(Beginning of DATASET CONTENT)
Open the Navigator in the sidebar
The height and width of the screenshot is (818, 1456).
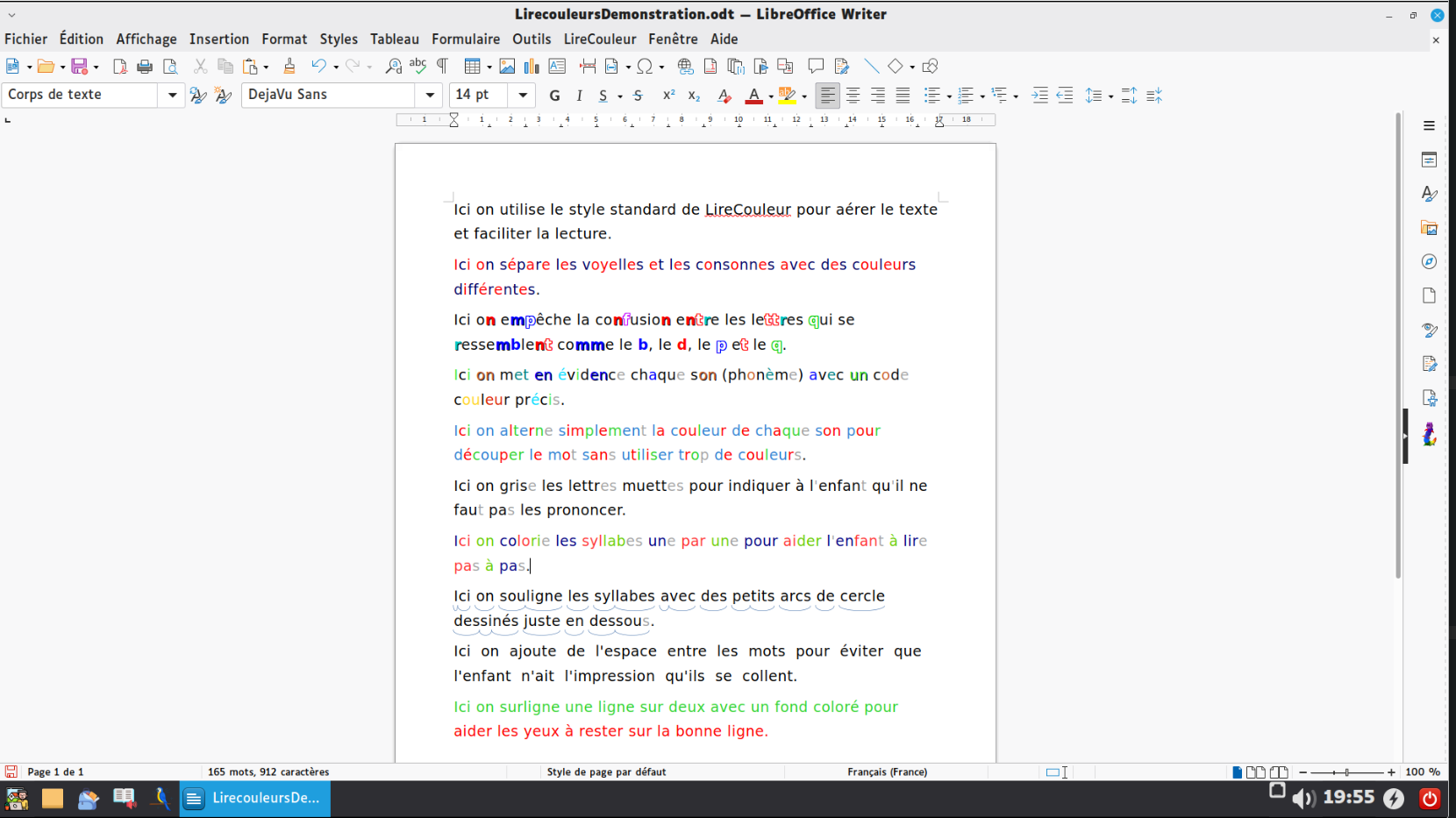point(1430,260)
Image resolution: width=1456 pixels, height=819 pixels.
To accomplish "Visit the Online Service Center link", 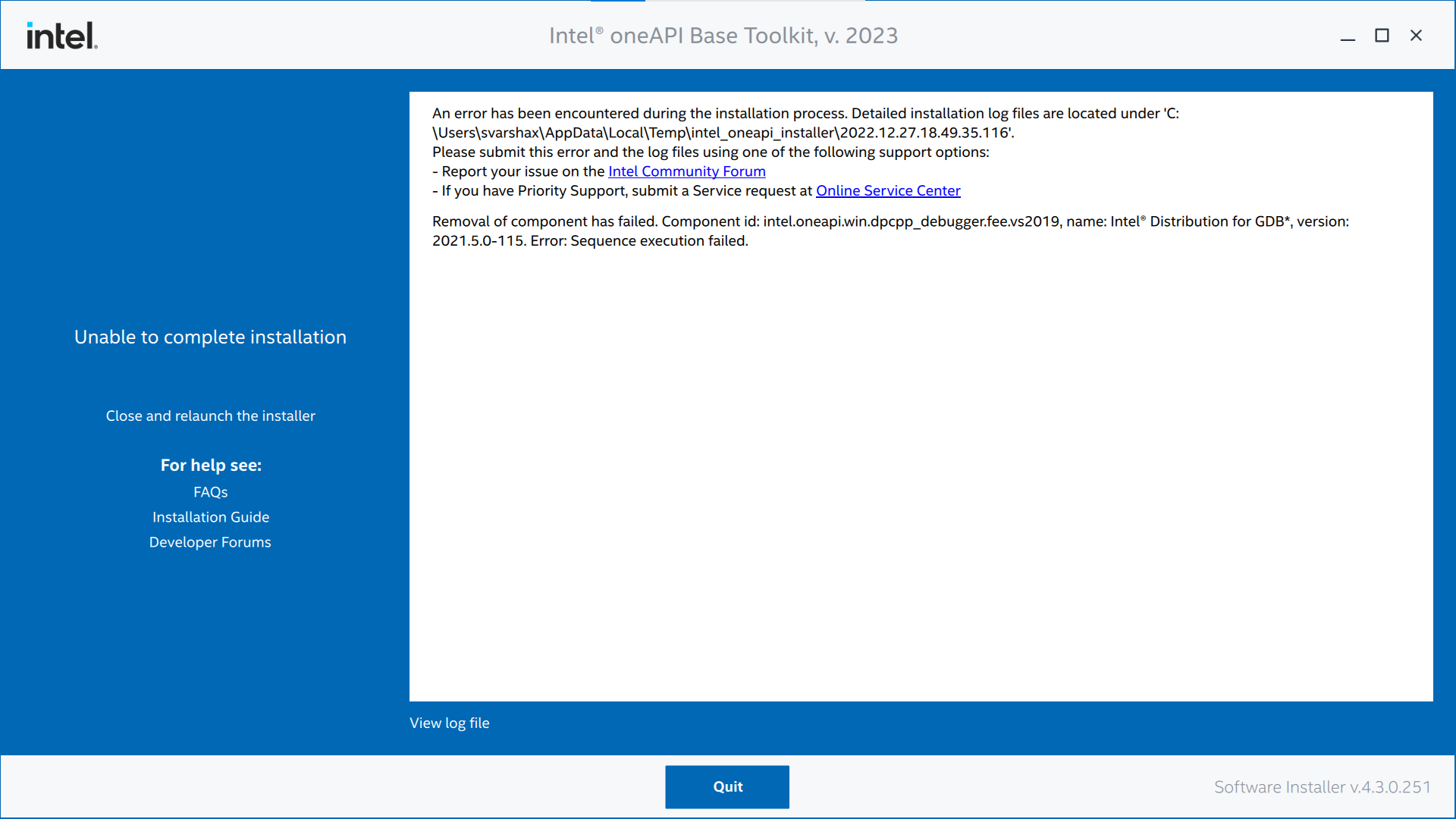I will coord(887,190).
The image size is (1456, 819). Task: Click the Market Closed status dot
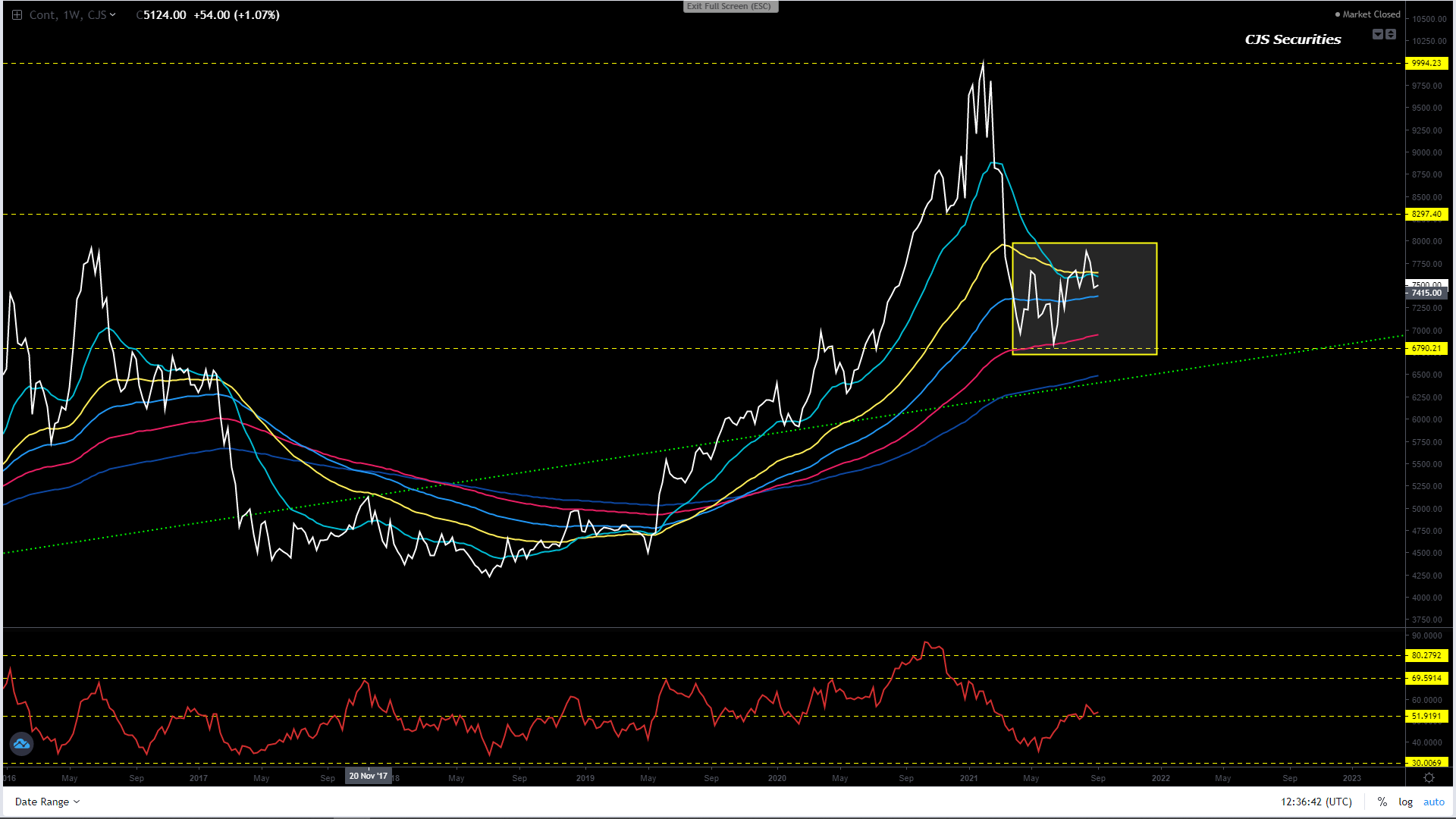pos(1338,14)
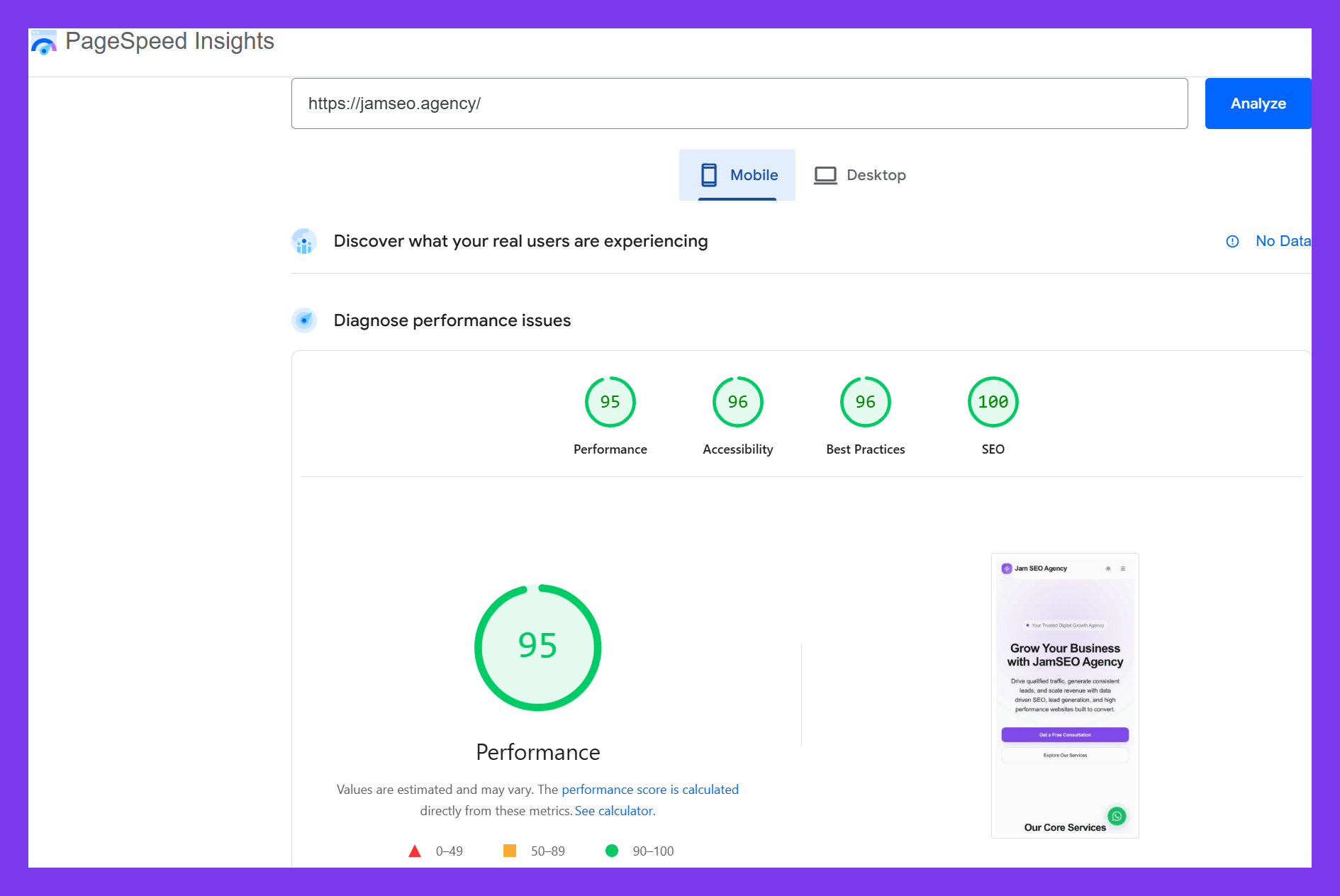The height and width of the screenshot is (896, 1340).
Task: Select the Accessibility gauge showing 96
Action: [x=737, y=401]
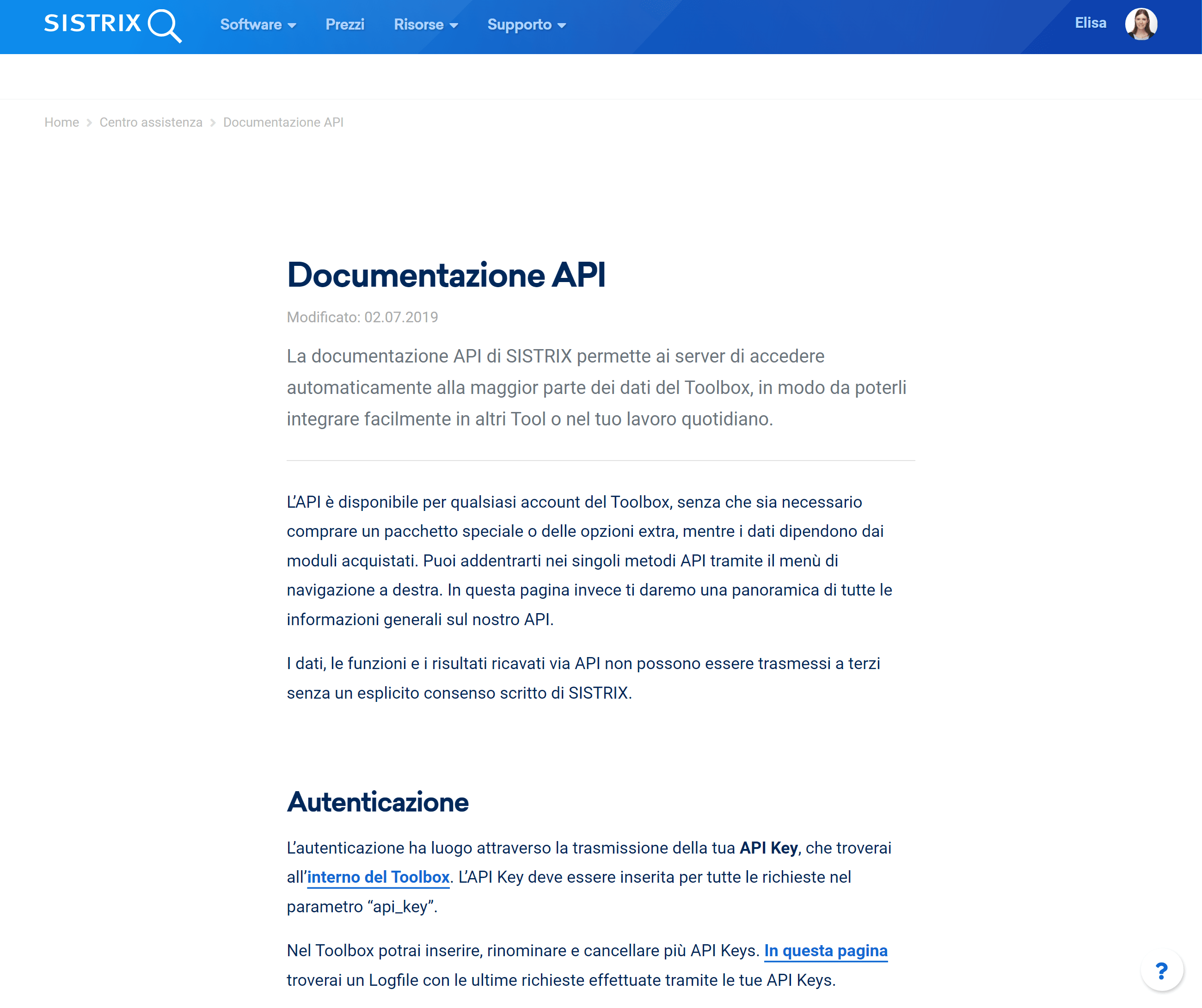The image size is (1202, 1008).
Task: Go to Centro assistenza breadcrumb
Action: point(151,123)
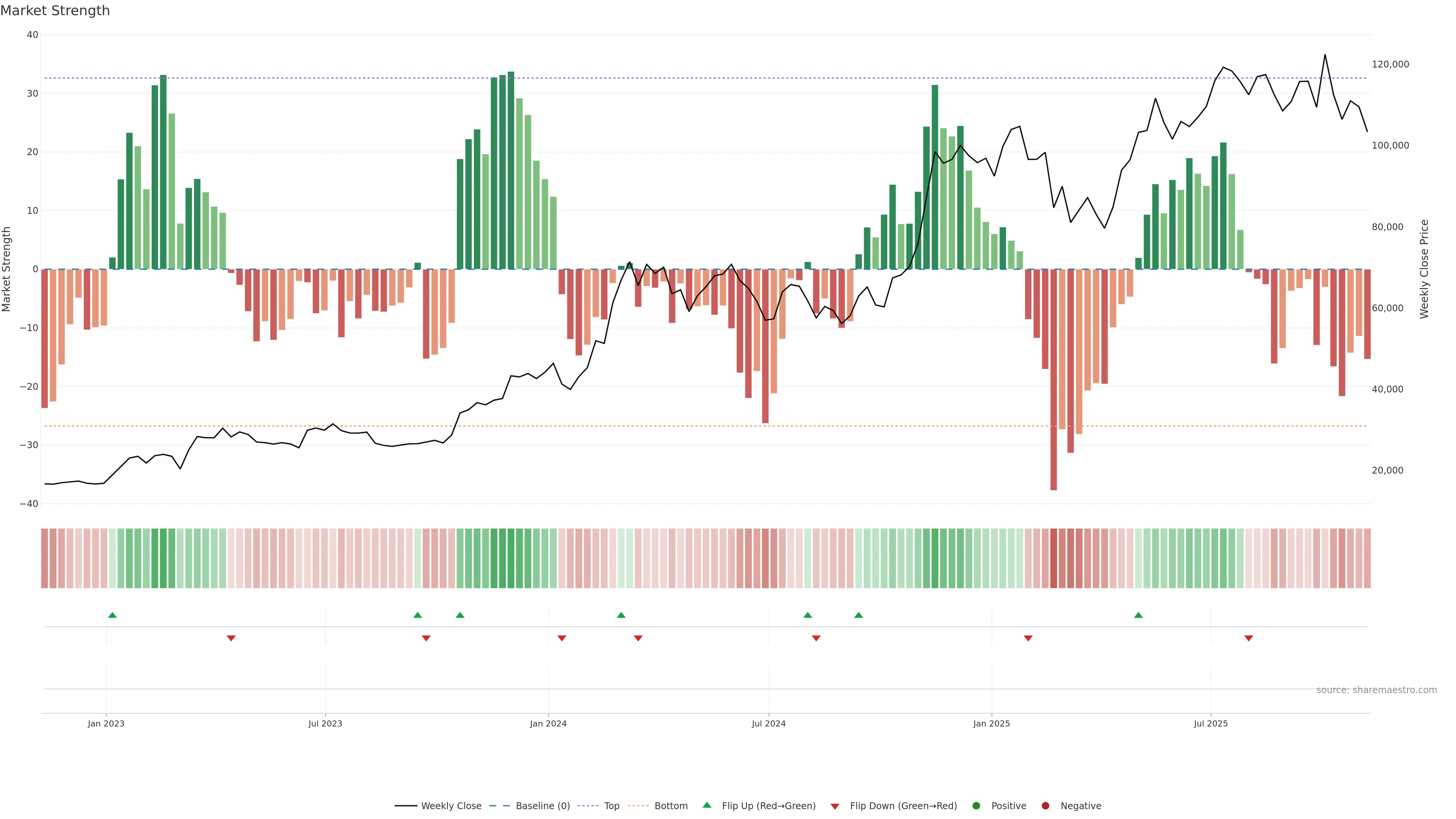The height and width of the screenshot is (819, 1456).
Task: Click the 120,000 right axis label
Action: [x=1390, y=64]
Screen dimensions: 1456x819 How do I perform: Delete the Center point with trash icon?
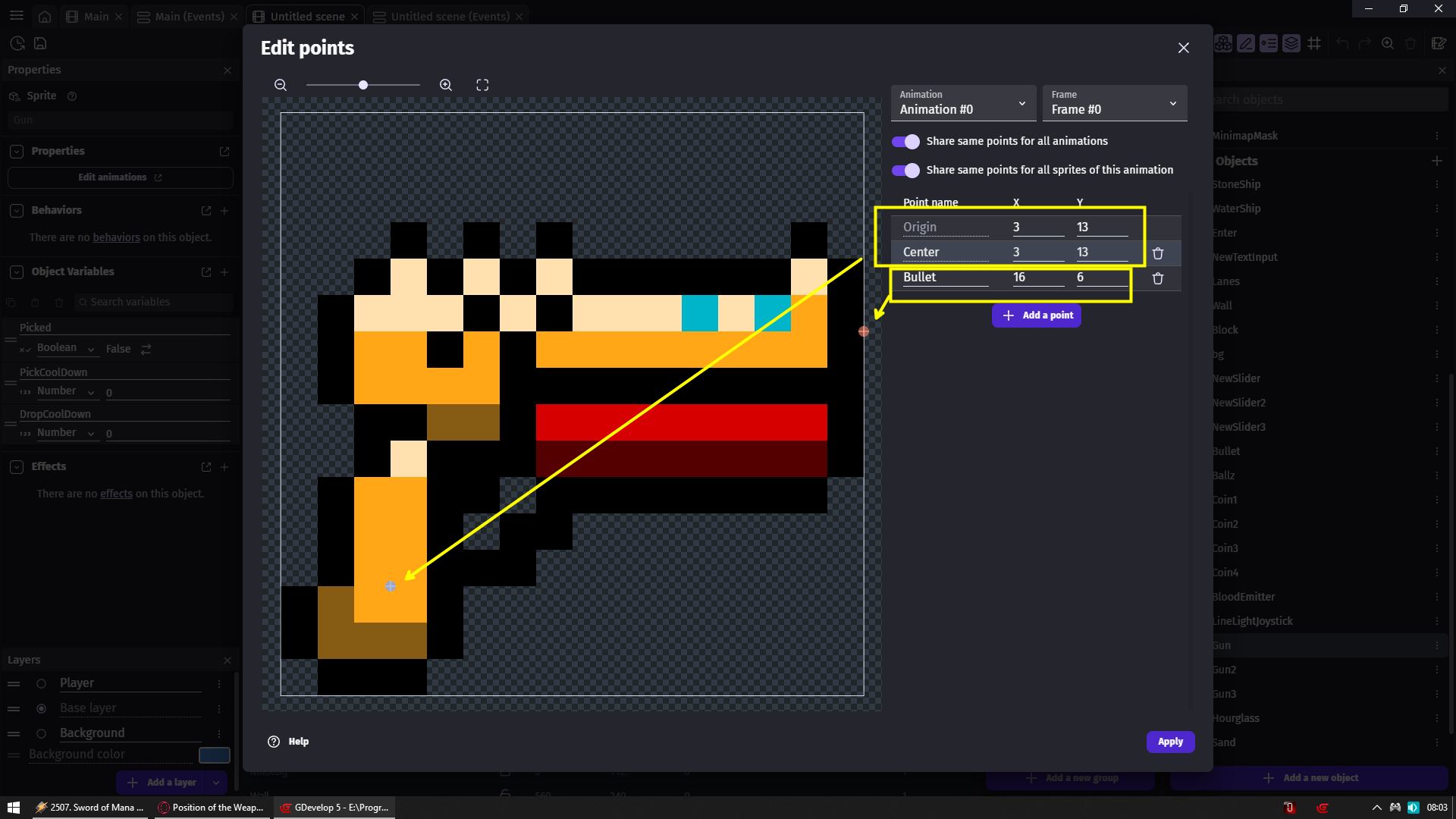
(End of DATASET CONTENT)
◆ WORK INSTRUCTION
Output the line containing "The image size is (1456, 819)." and each line after it, through the end of the material, exactly as given. No pictures belong in the output.

◆ SOLUTION TO THIS TASK
The image size is (1456, 819). Task: Click the Market Closed status dot
pos(1338,14)
The height and width of the screenshot is (896, 1340).
Task: Select the Accessibility gauge showing 96
Action: [x=737, y=401]
The image size is (1202, 1008).
Task: Go to Centro assistenza breadcrumb
Action: point(151,123)
The height and width of the screenshot is (819, 1456).
Task: Click the 120,000 right axis label
Action: [x=1390, y=64]
Screen dimensions: 1456x819 How do I perform: Delete the Center point with trash icon?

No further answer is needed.